Georgia’s air force commander released video footage yesterday which he said came from a Georgian spy drone destroyed over Abkhazia on April 20. The video, filmed from a plane flying above a coastline, shows what Georgian officials say was a Russian MiG-29 destroying the filming aircraft.
The incident marks an upsurge in tensions days after Moscow moved to bolster links with separatist Abkhazia and South Ossetia. Georgian leaders say the Kremlin’s actions, which the Russian government says are meant to improve life for conflict zones residents, amount to annexation of the breakaway territories.
In a live television address last night, President Mikheil Saakashvili called the alleged Russian air attack an “unequivocal act of international aggression.”
He also said Russia's actions in Abkhazia over the last week are "a violation of international law unprecedented in the post-WWII period."
Saakashvili said he called Russian President Vladimir Putin to “categorically demand” an end to “aggressive attacks” and a halt to Moscow’s plan for deepened links with the two separatist regions.
In its account of the telephone conversation, the Kremlin said Putin expressed surprise that Georgia is carrying out flights “for military purposes” over Abkhazia.
In closing his address, Saakashvili said Georgia will respond to the incident with peaceful measures.
Secessionist authorities in breakaway Abkhazia claimed on April 20 that their air force downed an unmanned Georgian spy drone.
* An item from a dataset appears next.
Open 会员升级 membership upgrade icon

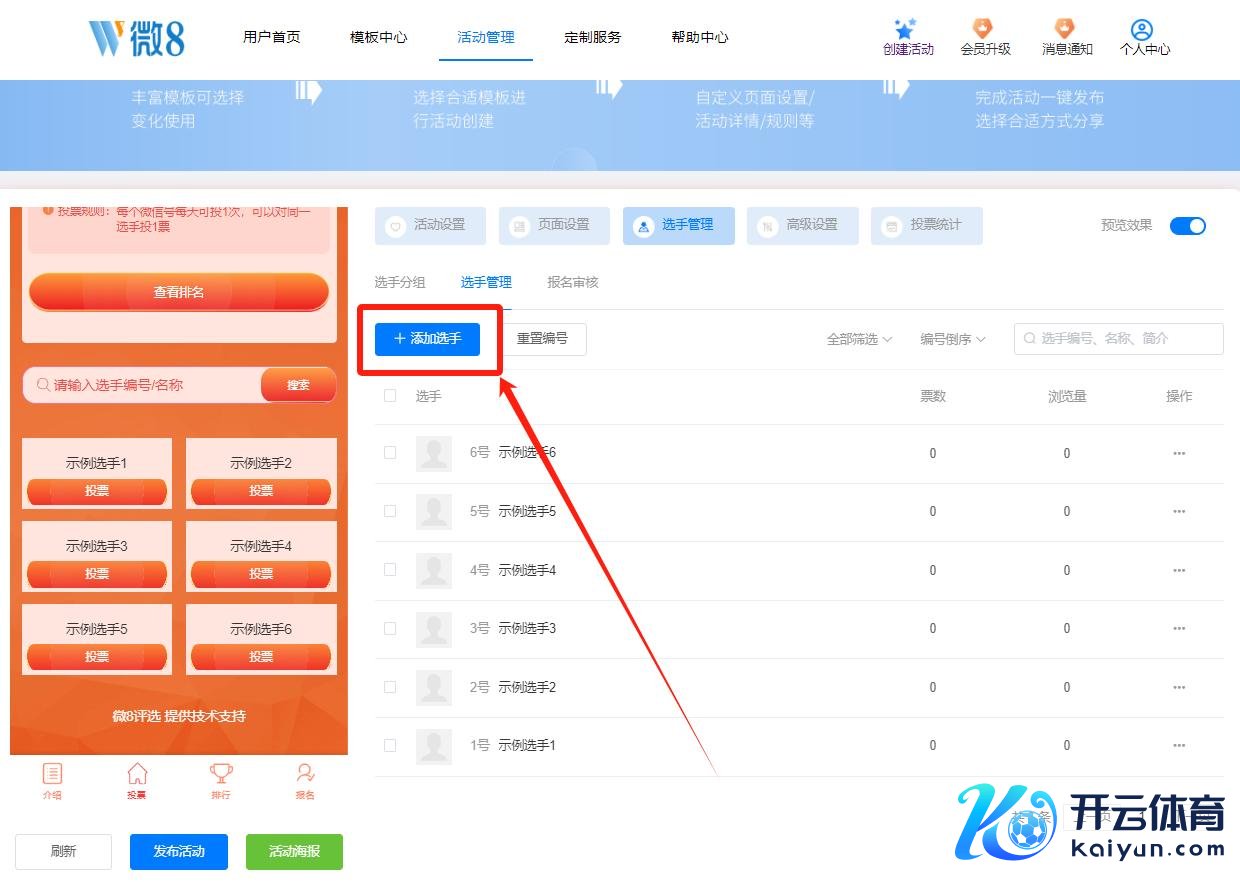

In response, the Georgian state minister for reintegration issues did not deny the downing of a Georgian aircraft, but said that the Abkhaz do not have the capability to shoot down an unmanned plane.
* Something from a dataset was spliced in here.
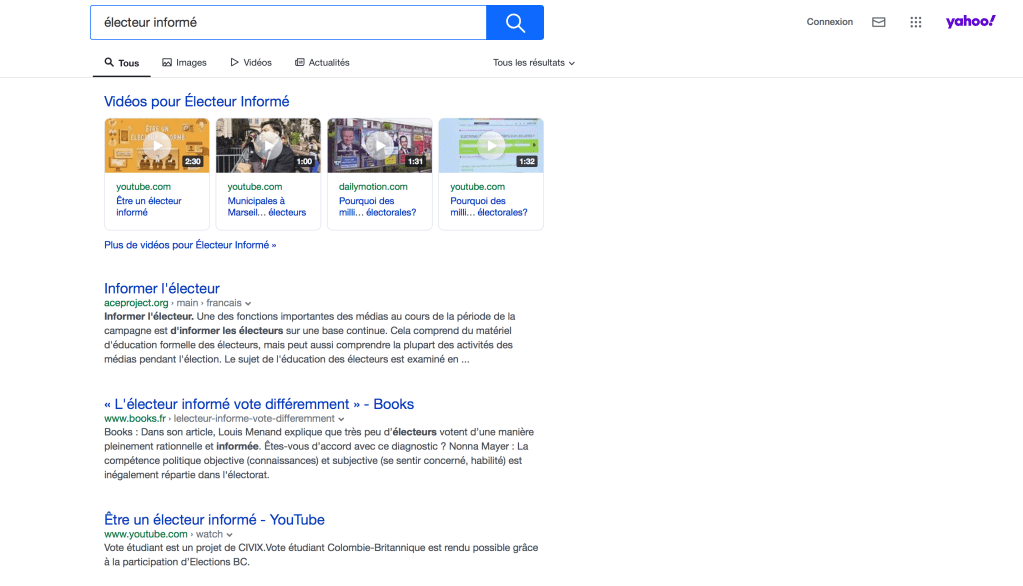Switch to the Images tab
1023x586 pixels.
click(184, 63)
Initial Georgian news reports on April 20 suggested a Russian helicopter was responsible for the explosion, citing eyewitnesses in the breakaway region.
But Abkhaz de facto deputy defense minister Garri Kupalba said again yesterday that the Abkhaz, not Russian, air force shot down the Georgian plane.
He told news media that the Israeli-made spy drone was downed over the village of Gagida by an L-39 fighter jet.
Commander of the Georgian air force Colonel David Nairashvili told reporters that video footage of the incident, which shows a twin-tailed aircraft firing a missile toward the plane-borne camera, proves that the attacking jet was a MiG-29, which he said neither the Georgian nor Abkhaz air forces fly. The L-39 is a single-tailed aircraft.
“This is a Russian fighter aircraft shooting down a Georgian [unmanned aerial vehicle],” Nairashvili said, narrating the footage.
A Georgian Defense Ministry spokeswoman, citing Nairashvili’s comments, said Tbilisi also has radar records which show a MiG-29 taking off from the Abkhazian town of Gudauta, where Russia had a military base it says closed down in 2001.
The spokeswoman said the MiG-29 flew south, shot down the Georgian aircraft, then flew north into Russia.
A Russia Defense Ministry spokesperson declined to comment yesterday, but an aide to the head of the Russian air force told Russian news media that all pilots had the day off on April 20 when the Georgian drone was shot down.
The Russian ambassador to Georgia was summoned to the Foreign Ministry yesterday over the incident.
Christina Tashkevich contributed reporting.